Check out that last line one more time: “You might not get to wear a crown, but your body will get the recognition it deserves.” Let’s parse that, shall we?
1. Wearing a crown is something to be celebrated: I could write a whole other post about beauty pageants, but I’ll save that for another time. Regardless of how you feel about pageantry, note here that the structure of this sentence implies that the goal is not to succeed in the competition, but to literally wear the sparkly thing. This is the adult version of princess culture.
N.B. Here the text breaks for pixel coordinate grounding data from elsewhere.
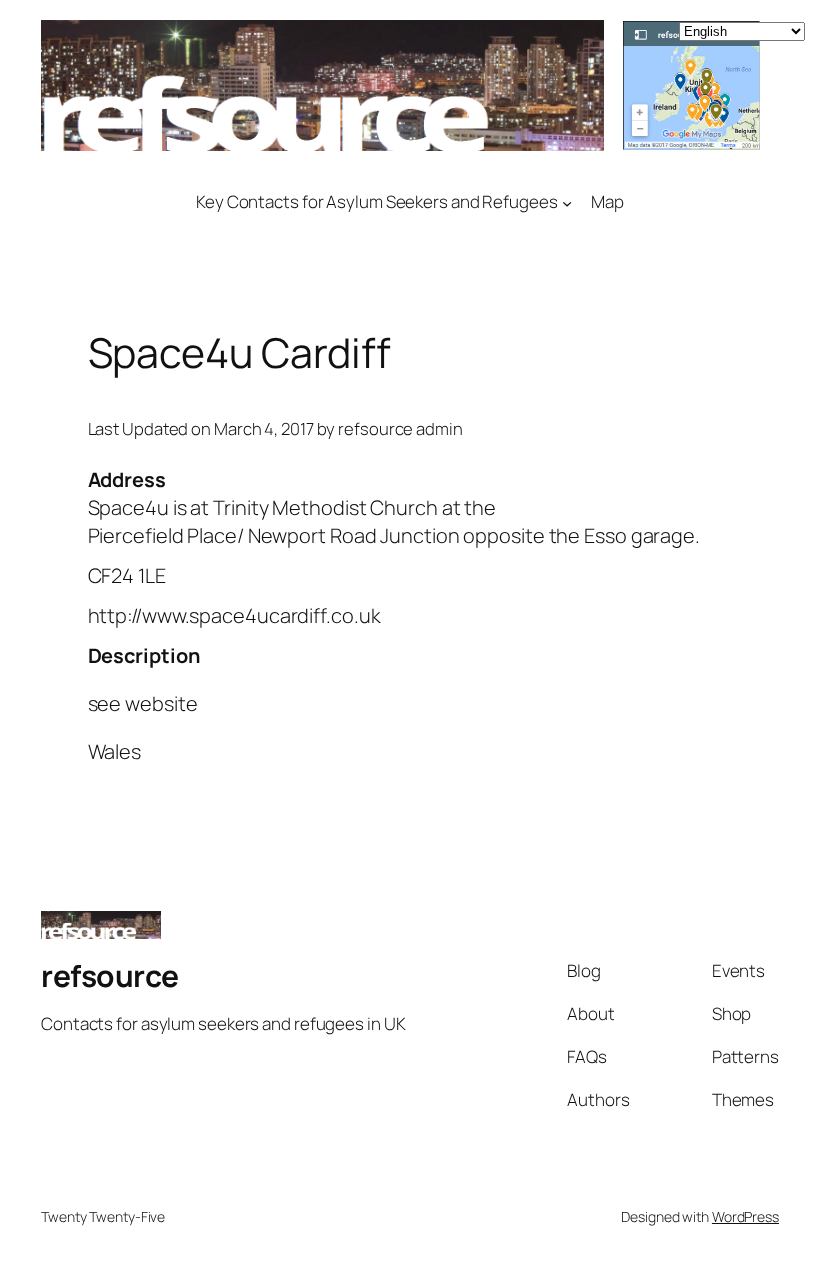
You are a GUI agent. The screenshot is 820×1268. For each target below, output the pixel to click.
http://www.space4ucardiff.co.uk (234, 615)
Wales (115, 751)
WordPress (745, 1216)
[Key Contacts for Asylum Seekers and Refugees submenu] (567, 202)
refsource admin (400, 428)
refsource (110, 975)
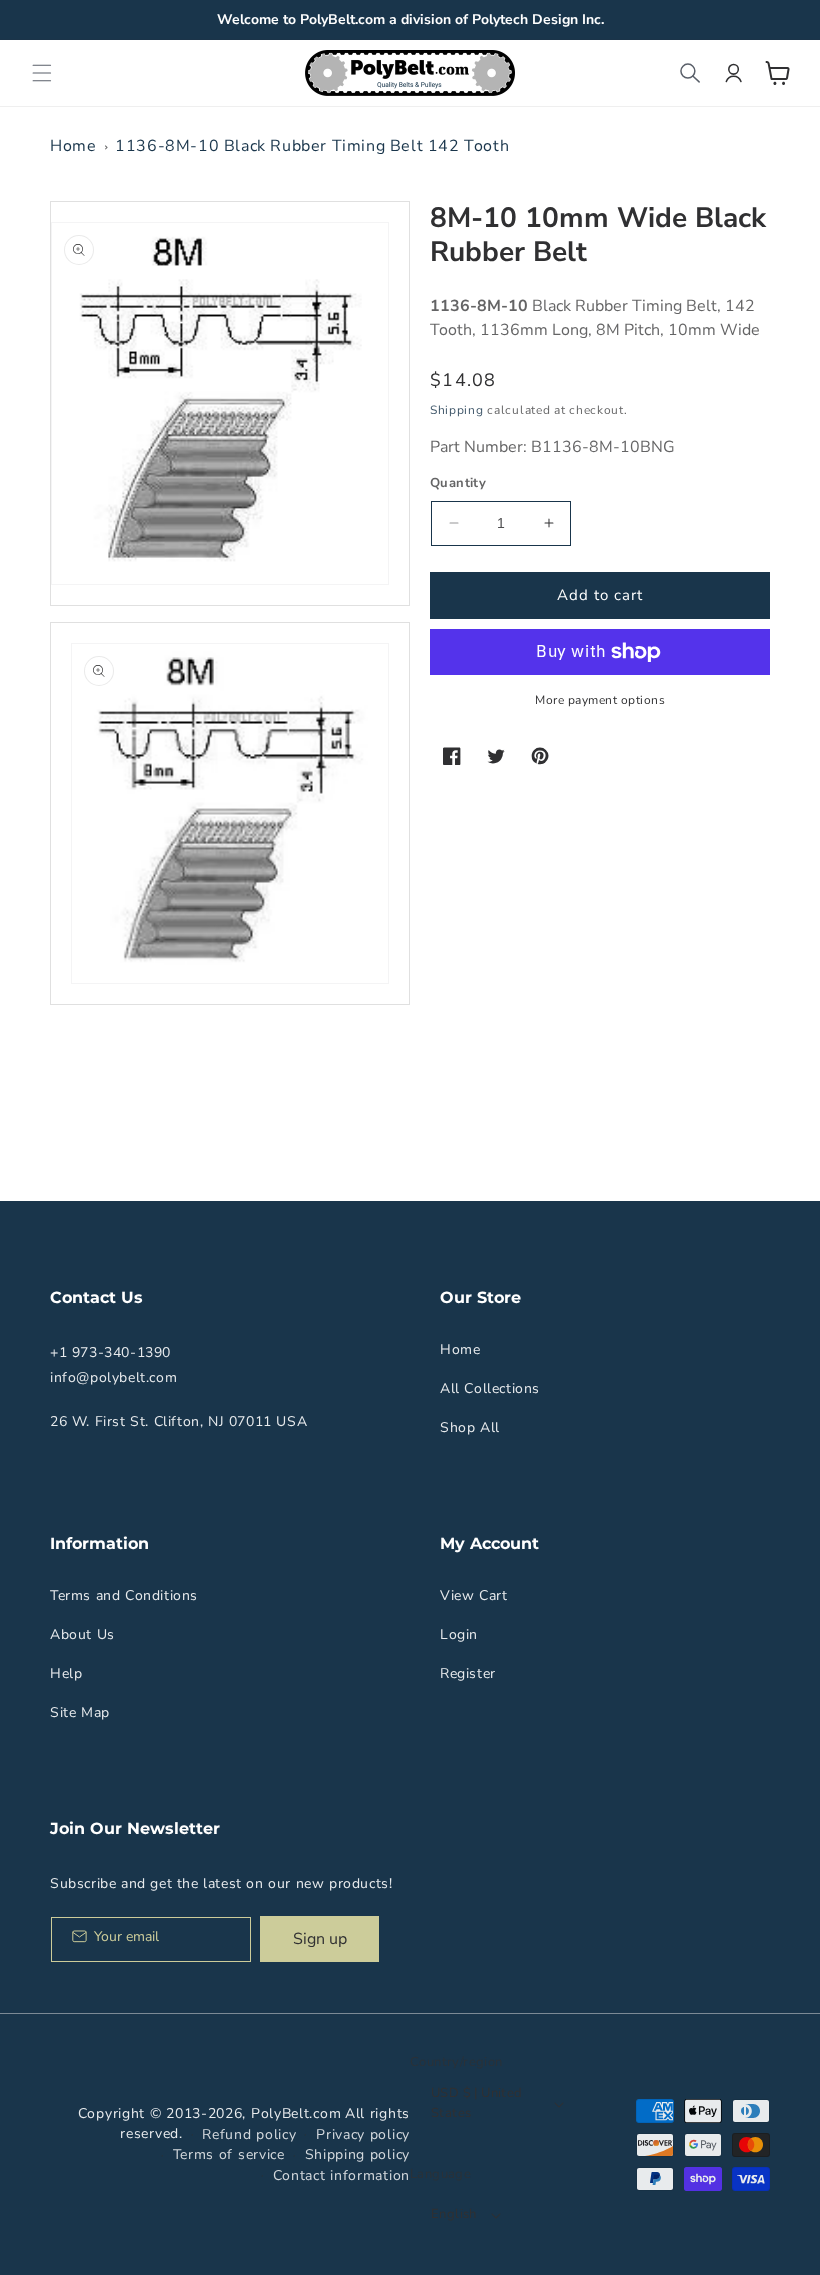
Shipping (457, 410)
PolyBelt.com (296, 2113)
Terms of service (229, 2154)
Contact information (341, 2175)
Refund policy (249, 2134)
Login (459, 1634)
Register (468, 1673)
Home (73, 146)
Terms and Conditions (124, 1595)
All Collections (490, 1388)
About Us (82, 1634)
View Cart (473, 1595)
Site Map (80, 1712)
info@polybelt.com (113, 1377)
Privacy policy (363, 2134)
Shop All (470, 1427)
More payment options (600, 700)
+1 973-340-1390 (110, 1352)
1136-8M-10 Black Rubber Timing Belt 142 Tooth (312, 146)
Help (66, 1673)
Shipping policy (358, 2154)
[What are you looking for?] (690, 73)
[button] (42, 73)
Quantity (458, 483)
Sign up (320, 1939)
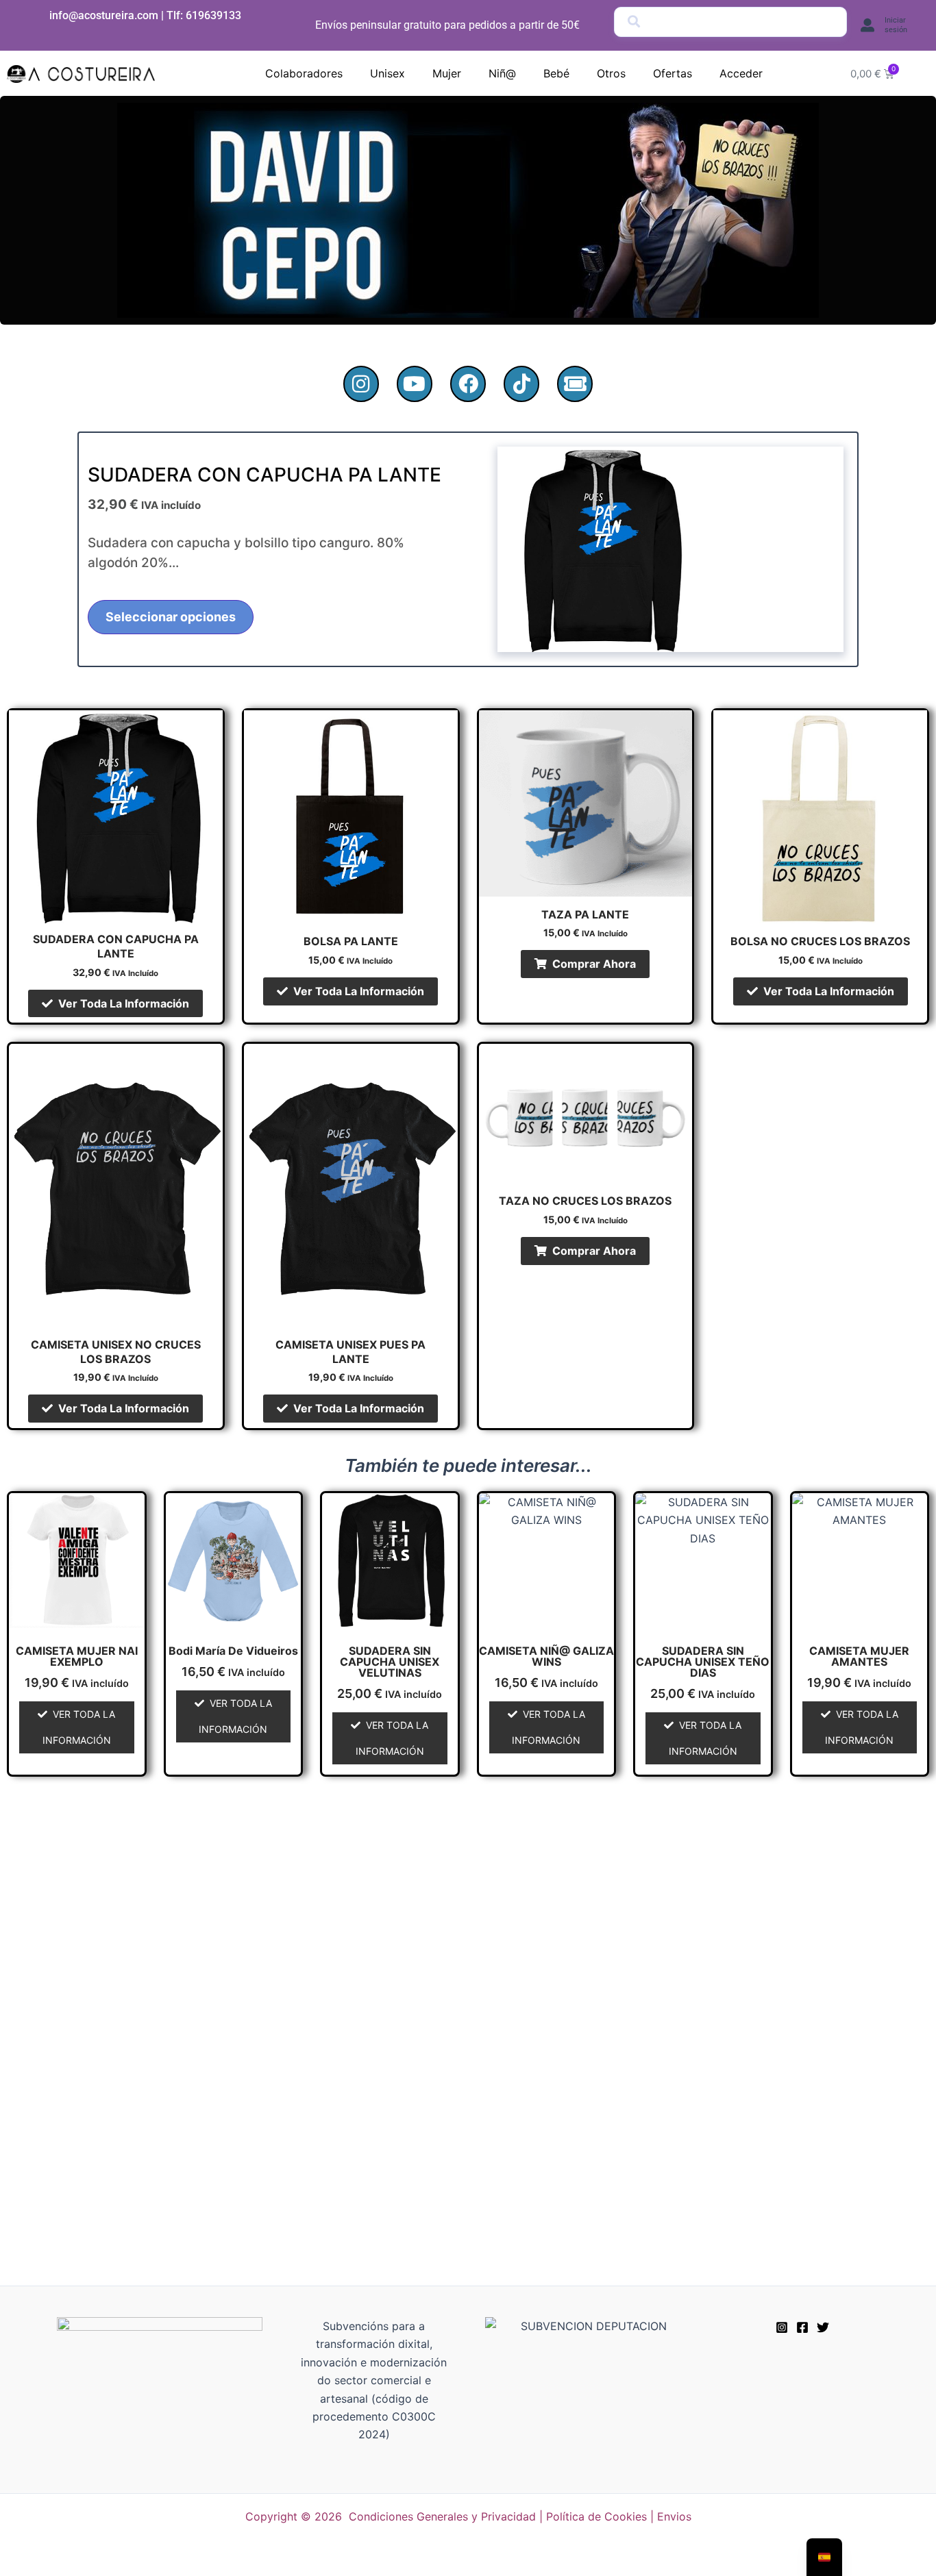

2. Your body, not you, will get recognition: If we grant that a beauty pageant has additional, non-aesthetic components (i.e. community service, leadership, etc), then why is your body the thing that we are recognizing? The personification of “the body” as something different than a component of your multi-faceted self is a dangerous way of reducing you to your “useful” parts, and the parts of you that are still useful are the parts that fit into a bikini.
3. Bodies deserve recognition: Bodies are for being looked at by other people. Bodies are for other people to appreciate. Bodies are for other people to notice, judge, desire, and use. No. Your body is for you to inhabit and enjoy. Manipulating your body for the benefit of someone else–anyone else–is a slippery, slippery slope that ends in Bridalplasty.
Let me rewrite history and this ad campaign. How about the last line says: You might not have won, but at least you’ve been treating your body well.